Above average equity market returns since the last recession, coupled with the historic length of the current expansion, have led many investors to consider ways to de-risk their equity exposures in recent years. Naturally, without having perfect knowledge to time the next correction, investors are often hesitant to trade out of equities for fear of missing out on further gains. These concerns are particularly germane as stock markets are currently trading back at all-time highs following bouts of volatility in early and late 2018. One solution to this conundrum is a diversified quantitative equity strategy. A robust quantitative equity portfolio strategy can offer down-side protection in a correction as well as the potential to generate strong positive returns should markets continue to perform. Below, we explain what this emerging style of equity investing is and outline a case for how its unique characteristics can help investors meet their goals irrespective of market environment.


What is Quantitative Investing?​

Quantitative (or “quant”) strategies can be described as systematic and process-driven investment approaches that rely heavily on automation and the integration of ever-growing data sets, computational methods, and processing capabilities. Most quant managers incorporate the same fundamental and technical data points into their investment analysis as discretionary managers, but a quant manager may do so in a systematic and automated manner in which research, security selection, portfolio construction, and risk management parameters are precisely defined up-front. Quant managers may also utilize larger, non-traditional data sets to capture additional investment insights. Through a systematic approach, quant managers will seek to capture trading advantages associated with their breadth of data coverage, agility in processing information, and objectivity in avoiding behavioral biases. They may also retain and integrate institutional knowledge and intellectual property into their investment process.

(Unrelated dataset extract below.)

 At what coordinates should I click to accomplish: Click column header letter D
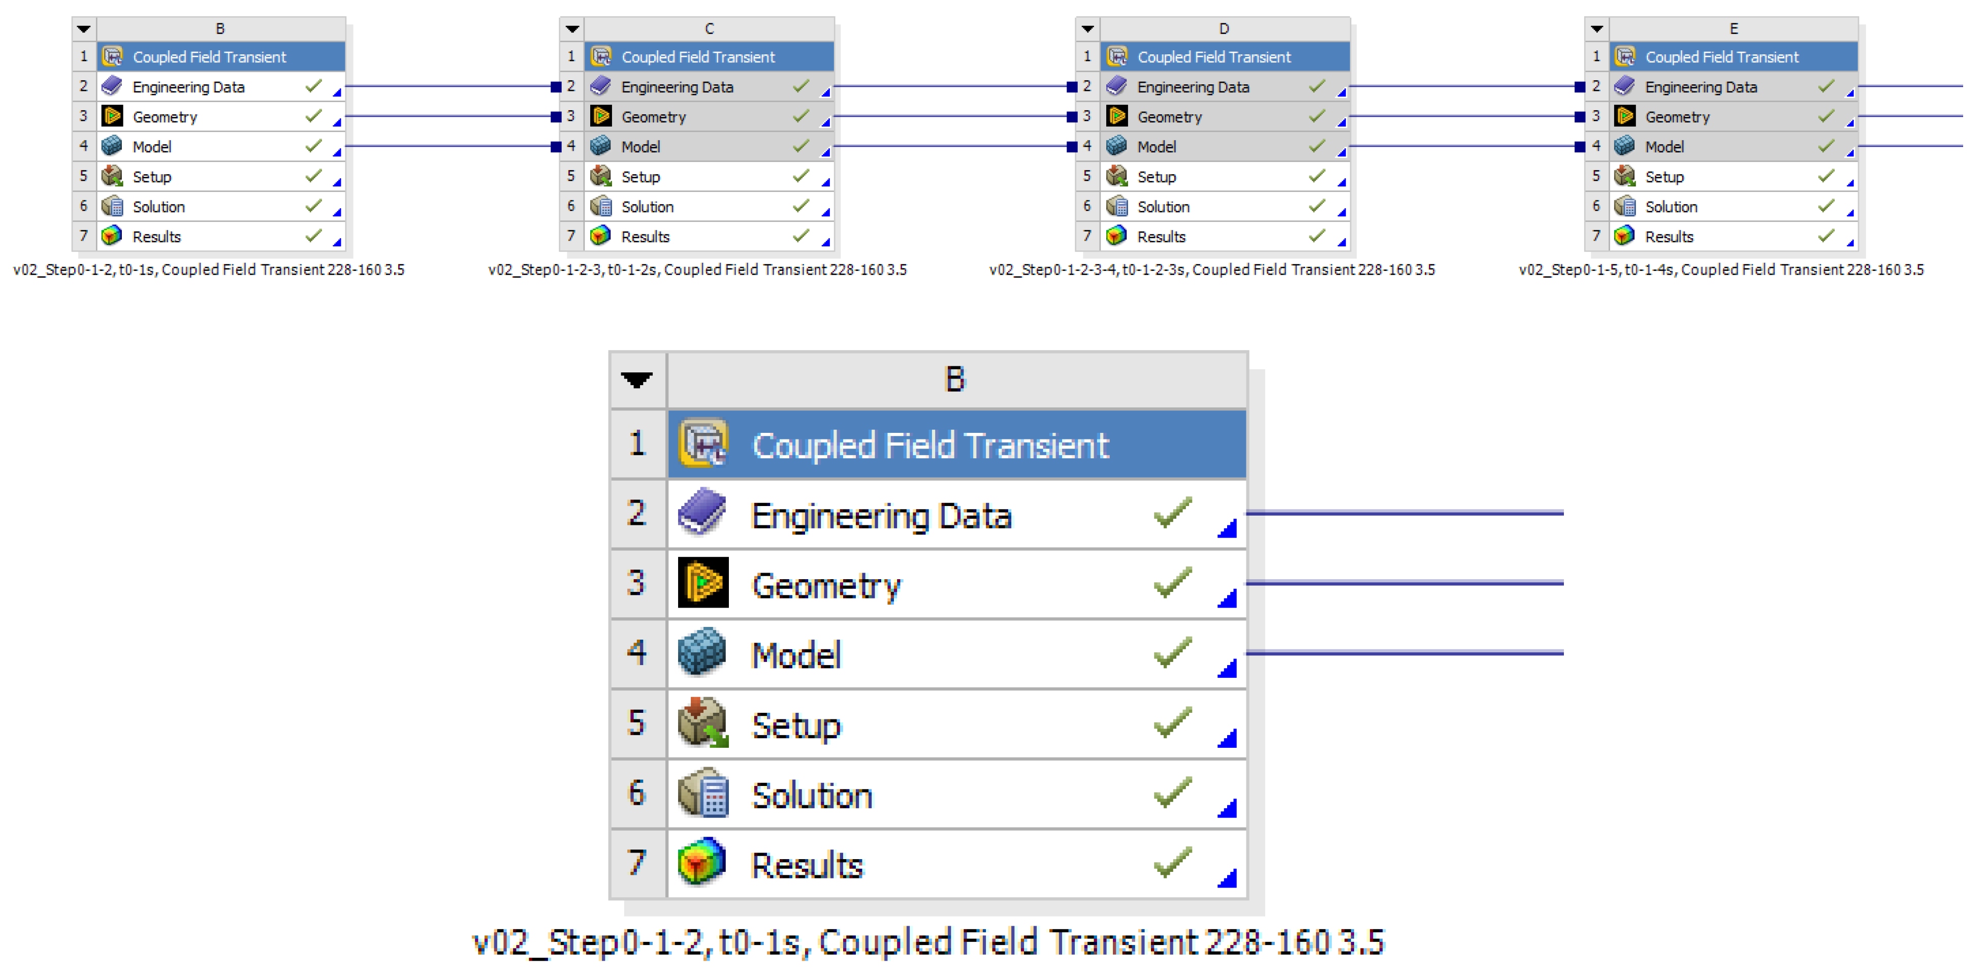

Buzz words like “artificial intelligence” (AI) and “machine learning” are often referenced when describing quant investing but do little to demystify the strategy. In fact, the mathematical models and theories underpinning AI and machine learning methods are often not new to academics or investment professionals. However, the ability of portfolio managers to apply these methods on a wide array of new data sets has been a major development over the last 5-10 years. Specifically, the availability of “big” and “alternative” data sets, the reduction of barriers-to-entry for computational horsepower and storage (i.e. cheaper hardware and cloud computing), and the innovative ways in which insights have been applied to investment management have all contributed to meaningful advances in quant investing.

What is Big Data and Alternative Data?​

Big data refers to a field of study in which large, complex, and diverse sets of data are analyzed to extract valuable information. Big data is unique in that the variety, velocity, and volume of data is growing at an accelerating rate due to improvements in technology and the increasing connectivity of our world. Alternative data is simply the name given to big data sets that are used to expand insights into the investment process beyond those available from traditional market and financial data sets such as price, volume, earnings metrics, etc. Alternative data can be collected from social networks, websites, personal electronics and apps, questionnaires, product purchases, and electronic check-ins. The presence of sensors and other inputs in smart devices and across commercial/public information systems allows for data to be gathered across a broad spectrum of situations and circumstances.

Impact of Quantitative Investing

The potential insights available to investors by accessing growing alternative data sets are substantial. It is possible that we are in the midst of a leadership change whereby fundamental analysts begin to lose a previously held edge over quantitative methods due the broader application of analytical tools on more comprehensive sets of data.